North of the Mexico-Arizona border, 2007 (Photo credit: Don Bartletti/Los Angeles Times)

In case one missed it, Vox had a must-read piece by Dara Lind dated April 28th on America’s “disastrous, forgotten 1996 law that created today’s immigration problem.” The law in question, the Illegal Immigration Reform and Immigrant Responsibility Act (IIRIRA), was forced on the Clinton administration by the Republican Congress of the time, though was not bereft of Democratic support and with President Clinton not exactly signing the bill under duress. Au contraire.

IIRIRA has indeed been a disastrous law, as it has dramatically increased the number of undocumented migrants in the US who could be—and have been—deported and without judicial recourse, curtailed the possibilities for undocumented migrants to regularize their status, and placed even legal resident aliens in more precarious situations. And Vox is correct to say that the law has been “forgotten,” as the only persons who know anything about it are professionals in the immigration field plus, obviously, undocumented migrants or legal immigrants who are directly concerned by its provisions.

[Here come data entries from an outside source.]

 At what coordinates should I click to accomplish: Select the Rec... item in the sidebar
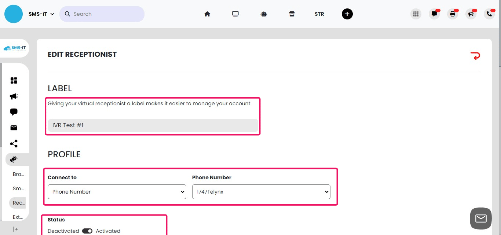[x=18, y=203]
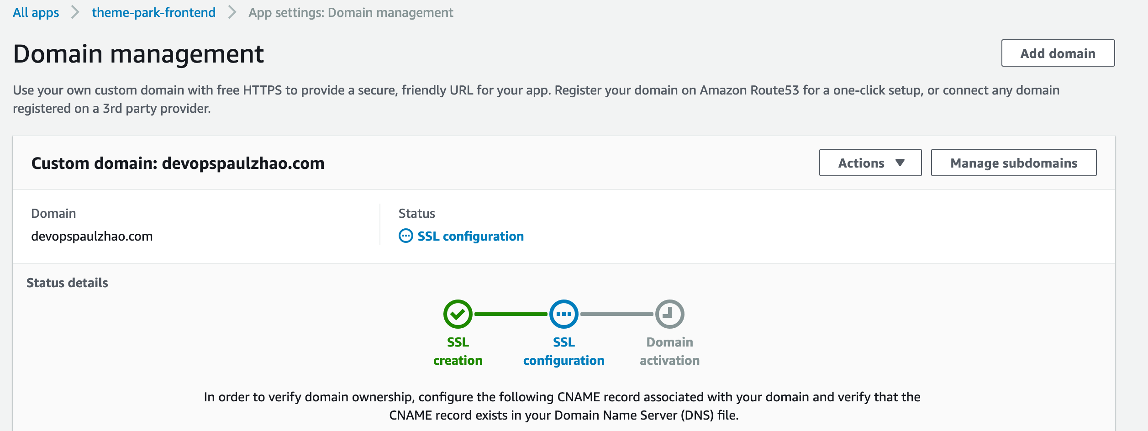Click the breadcrumb chevron after All apps
This screenshot has height=431, width=1148.
tap(75, 12)
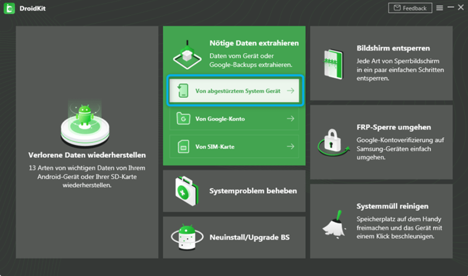Choose Von Google-Konto option
Screen dimensions: 468x276
click(234, 119)
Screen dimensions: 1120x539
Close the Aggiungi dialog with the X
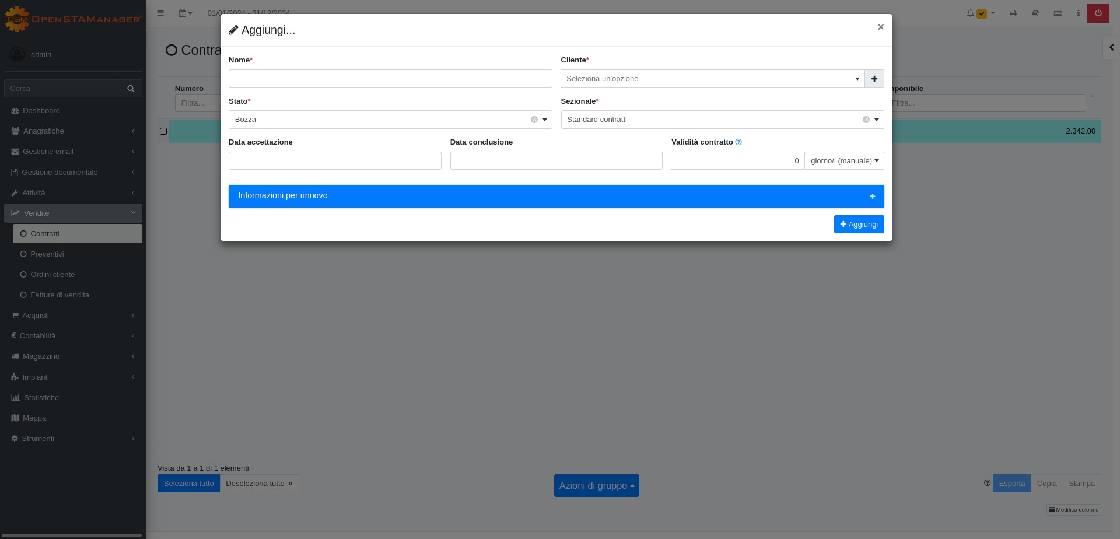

This is one of those lois scélérates enacted in the 1990s—along with the crime and welfare bills—that will need to be repealed—that must be repealed—if the US is to reform its calamitous immigration system—and which is certainly worse than France’s. For that, there will, at minimum, need to be a Democrat in the White House and a Democratic majority in Congress. Inshallah.

On Donald Trump’s proposal to build a wall on the Mexican border, Princeton University sociologist Douglas S. Massey—who is one of the top academic specialists on the subjects of immigration and international migration, notably between Mexico and the US—has a tribune dated April 21st on the Market Watch website saying that it “would be a waste of money.” The reason: undocumented immigration from Mexico essentially ended in 2008, with more Mexicans returning home in the intervening years than heading north to the US. And the reason for this: there are fewer jobs for them in the US and more in Mexico. It has nothing to do with more restrictionist laws or border fences.

I somehow doubt Trump will read Massey on this—or change his mind if he does.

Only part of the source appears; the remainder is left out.